Kur'an Yolu Tefsiri Cilt: 4 Sayfa: 268-267
38
Ayet
وَعَاداً وَثَمُودَا۬ وَقَدْ تَبَيَّنَ لَكُمْ مِنْ مَسَاكِنِهِمْࣞ وَزَيَّنَ لَهُمُ الشَّيْطَانُ اَعْمَالَهُمْ فَصَدَّهُمْ عَنِ السَّبٖيلِ وَكَانُوا مُسْتَبْصِرٖينَۙ
٣٨
Meal
Âd ve Semûd kavimleri de öyle. Onların durumlarını meskenlerinin kalıntıları size apaçık gösteriyor. Şeytan onlara, (kötü) işlerini güzel gösterip kendilerini doğru yoldan saptırmıştı; oysa gerçeği görme yeteneğine de sahiplerdi. 38﴿

Tefsir

Âd ve Semûd iki eski Arap kavmidir. İlkine Hûd aleyhisselâm, ikincisine de Hz. Sâlih peygamber olmuştur (bilgi için bk. A‘râf 7/65-79).

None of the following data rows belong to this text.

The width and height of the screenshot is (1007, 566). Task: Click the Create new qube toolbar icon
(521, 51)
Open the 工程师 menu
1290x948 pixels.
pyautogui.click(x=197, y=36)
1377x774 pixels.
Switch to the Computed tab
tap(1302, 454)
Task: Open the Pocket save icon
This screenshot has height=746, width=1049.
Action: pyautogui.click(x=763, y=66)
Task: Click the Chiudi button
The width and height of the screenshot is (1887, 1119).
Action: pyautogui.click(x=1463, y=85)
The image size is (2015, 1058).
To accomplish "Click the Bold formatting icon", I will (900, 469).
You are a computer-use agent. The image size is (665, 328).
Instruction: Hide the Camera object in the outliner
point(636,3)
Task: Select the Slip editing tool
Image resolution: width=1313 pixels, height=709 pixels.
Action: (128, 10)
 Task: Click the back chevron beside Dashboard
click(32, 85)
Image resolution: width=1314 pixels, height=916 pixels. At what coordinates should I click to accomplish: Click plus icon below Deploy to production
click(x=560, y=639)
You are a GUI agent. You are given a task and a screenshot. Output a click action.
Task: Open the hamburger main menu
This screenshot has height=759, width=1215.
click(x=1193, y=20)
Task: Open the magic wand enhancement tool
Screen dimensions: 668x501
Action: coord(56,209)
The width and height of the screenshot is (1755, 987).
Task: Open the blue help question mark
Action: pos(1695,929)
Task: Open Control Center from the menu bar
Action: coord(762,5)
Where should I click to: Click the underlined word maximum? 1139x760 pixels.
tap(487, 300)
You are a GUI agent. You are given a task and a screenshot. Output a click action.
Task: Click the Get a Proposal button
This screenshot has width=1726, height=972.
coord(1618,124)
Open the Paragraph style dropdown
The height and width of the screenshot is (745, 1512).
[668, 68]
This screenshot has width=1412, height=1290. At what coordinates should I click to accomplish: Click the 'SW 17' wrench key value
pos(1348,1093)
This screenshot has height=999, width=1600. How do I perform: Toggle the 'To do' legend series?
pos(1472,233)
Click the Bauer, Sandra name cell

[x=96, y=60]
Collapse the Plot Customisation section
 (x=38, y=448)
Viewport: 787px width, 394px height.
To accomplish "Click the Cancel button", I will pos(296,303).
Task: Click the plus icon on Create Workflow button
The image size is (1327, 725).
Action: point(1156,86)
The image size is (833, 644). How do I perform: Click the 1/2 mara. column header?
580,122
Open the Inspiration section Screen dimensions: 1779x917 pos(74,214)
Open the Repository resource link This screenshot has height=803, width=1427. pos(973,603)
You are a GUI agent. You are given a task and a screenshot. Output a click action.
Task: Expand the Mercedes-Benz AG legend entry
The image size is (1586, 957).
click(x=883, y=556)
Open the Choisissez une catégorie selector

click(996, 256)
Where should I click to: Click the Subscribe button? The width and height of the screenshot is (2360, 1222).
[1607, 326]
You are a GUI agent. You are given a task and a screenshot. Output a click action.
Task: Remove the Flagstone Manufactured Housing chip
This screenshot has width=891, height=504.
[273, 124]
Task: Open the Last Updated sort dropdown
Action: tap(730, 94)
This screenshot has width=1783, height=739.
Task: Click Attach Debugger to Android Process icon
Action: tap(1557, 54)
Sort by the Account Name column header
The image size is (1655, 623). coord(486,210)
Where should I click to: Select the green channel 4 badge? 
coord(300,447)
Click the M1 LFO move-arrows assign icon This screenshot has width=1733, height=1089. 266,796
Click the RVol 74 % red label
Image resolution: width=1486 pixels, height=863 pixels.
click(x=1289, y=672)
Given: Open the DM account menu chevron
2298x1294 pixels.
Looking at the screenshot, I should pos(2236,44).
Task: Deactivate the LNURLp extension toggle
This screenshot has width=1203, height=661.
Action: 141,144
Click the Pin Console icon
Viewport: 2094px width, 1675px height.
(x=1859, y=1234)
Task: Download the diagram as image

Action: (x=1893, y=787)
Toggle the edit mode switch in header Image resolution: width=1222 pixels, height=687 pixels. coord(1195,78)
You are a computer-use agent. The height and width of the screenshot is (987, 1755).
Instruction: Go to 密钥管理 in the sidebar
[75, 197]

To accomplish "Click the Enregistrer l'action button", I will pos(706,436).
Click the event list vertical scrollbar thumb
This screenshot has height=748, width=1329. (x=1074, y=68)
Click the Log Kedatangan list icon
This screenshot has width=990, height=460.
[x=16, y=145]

Âyette şeytanın, bu toplulukların yapıp ettikleri üzerindeki etkisinden söz edilmekle birlikte, aslında onların gerçeği görme yeteneğine (istibsâr) sahip oldukları özellikle belirtilmektedir. Bu açıklama, insanın çeşitli olumsuz motivasyonlara rağmen, bunları aşacak zihinsel ve iradî güçlerle donatılmış bulunduğunu göstermesi bakımından özel bir önem taşır.